• **WORK TO BE COMPLETED**: Write out the data again, requests included, starting with the line that contains "The width and height of the screenshot is (1456, 819)." and going on through the end of the data. Multiply every number in the answers, such as the coordinates, by 1.2 and round to whole numbers with halves going up, and leave the pictures out.

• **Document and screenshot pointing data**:
┄┄┄┄┄┄┄┄┄┄┄┄┄┄┄┄┄┄┄┄

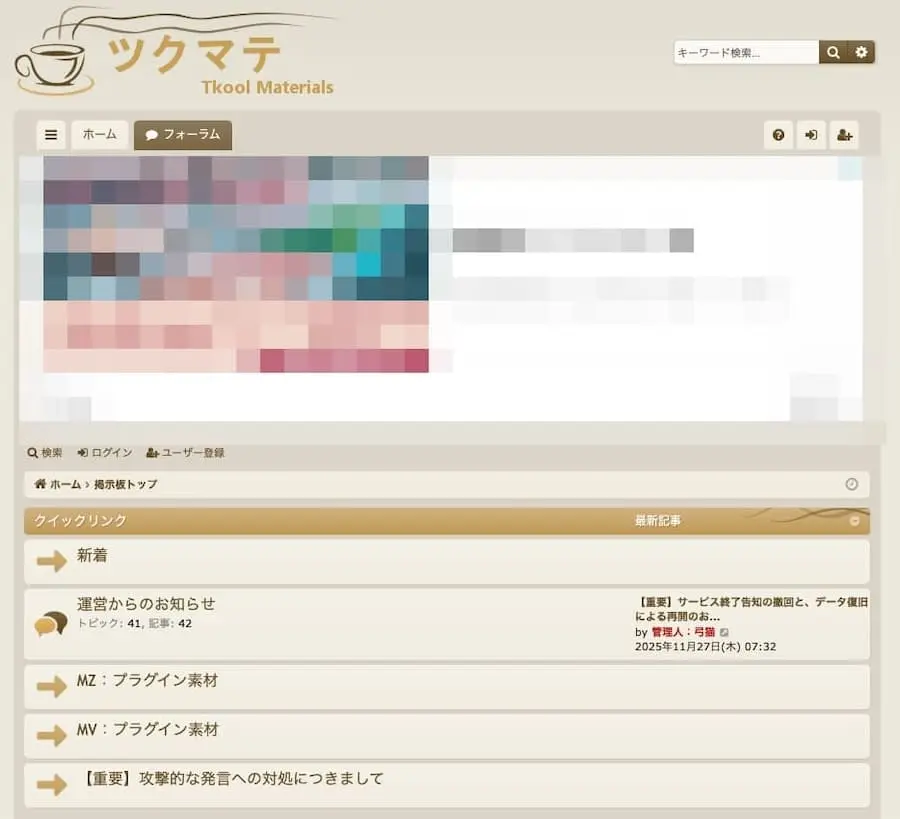The image size is (900, 819).
Task: Click the add-user registration icon
Action: [845, 135]
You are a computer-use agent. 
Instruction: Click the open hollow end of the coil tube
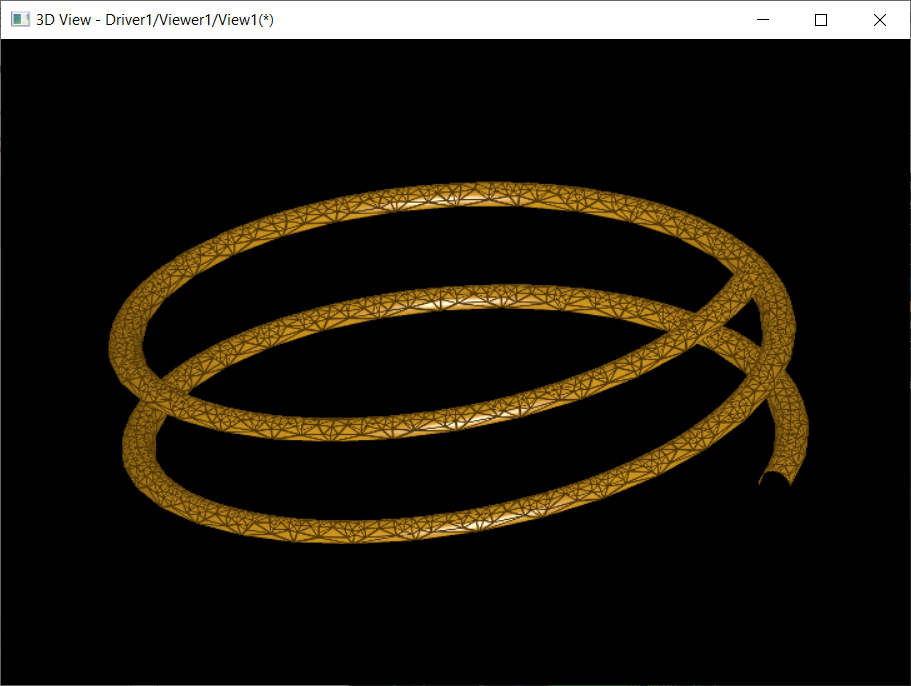tap(773, 479)
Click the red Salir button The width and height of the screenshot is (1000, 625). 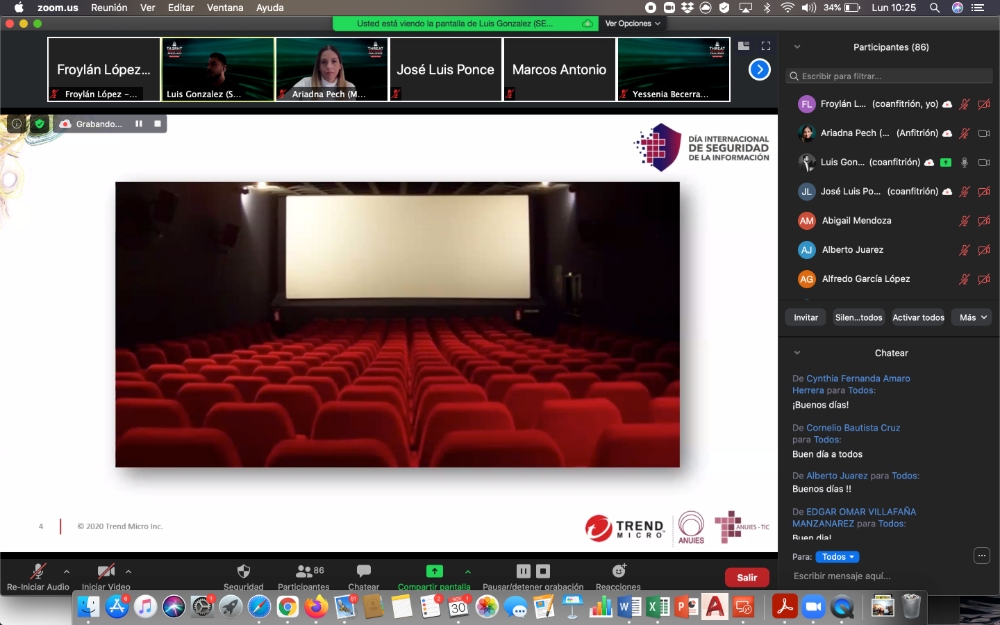pos(746,577)

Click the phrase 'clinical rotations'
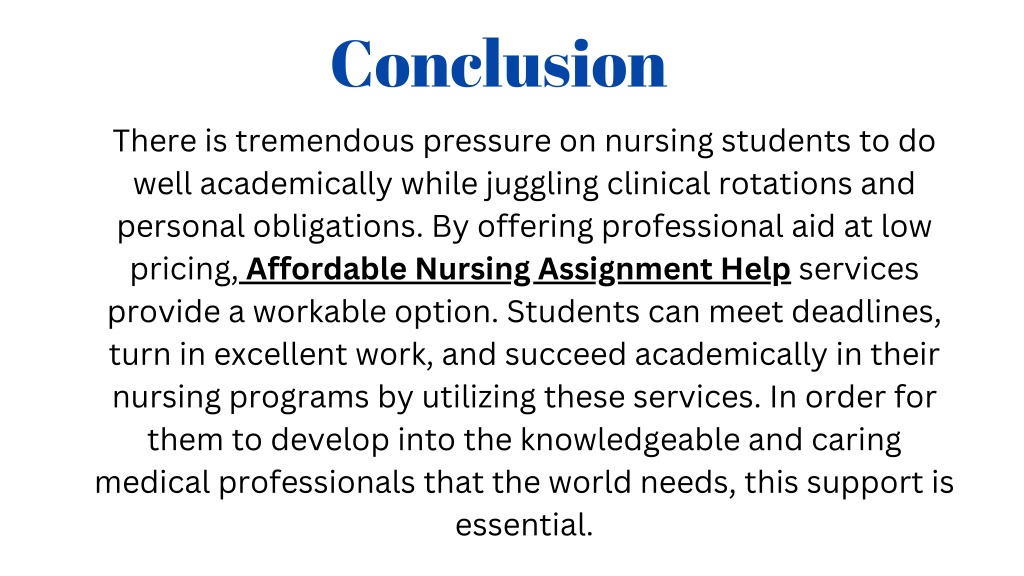pyautogui.click(x=729, y=184)
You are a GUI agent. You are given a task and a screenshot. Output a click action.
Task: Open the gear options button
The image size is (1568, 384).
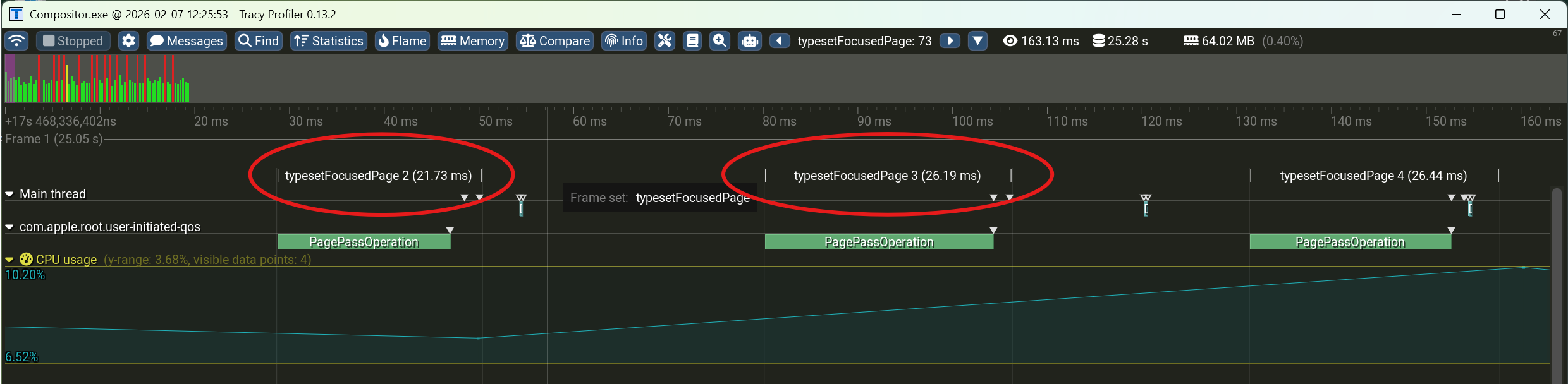pyautogui.click(x=128, y=41)
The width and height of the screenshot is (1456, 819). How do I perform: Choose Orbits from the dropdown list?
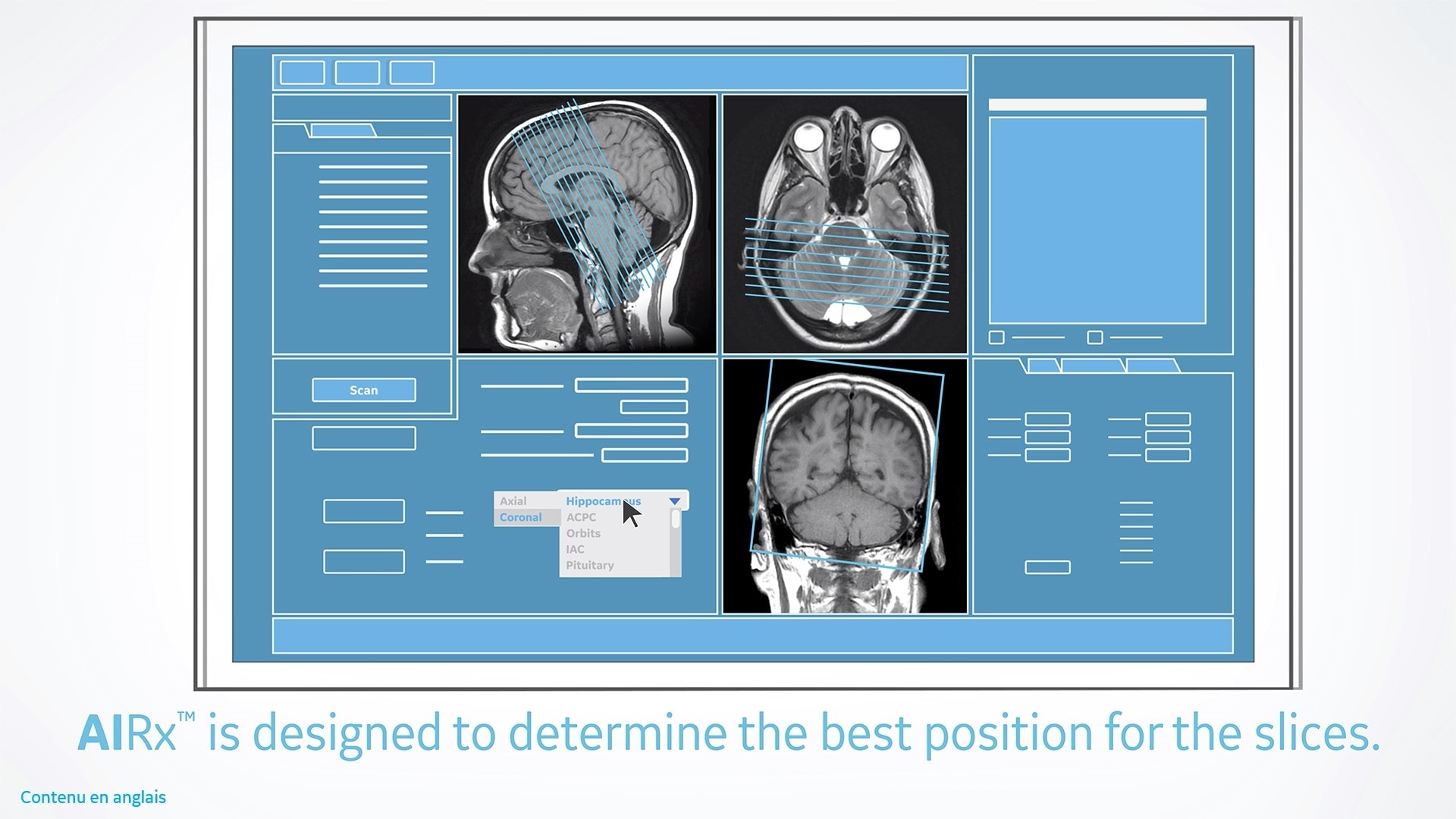click(x=583, y=533)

┄┄┄┄┄┄┄┄┄┄┄┄┄┄┄┄┄┄┄┄

• **EXERCISE SOLUTION**:
The width and height of the screenshot is (1456, 819). How do I perform: Choose Orbits from the dropdown list?
click(x=700, y=640)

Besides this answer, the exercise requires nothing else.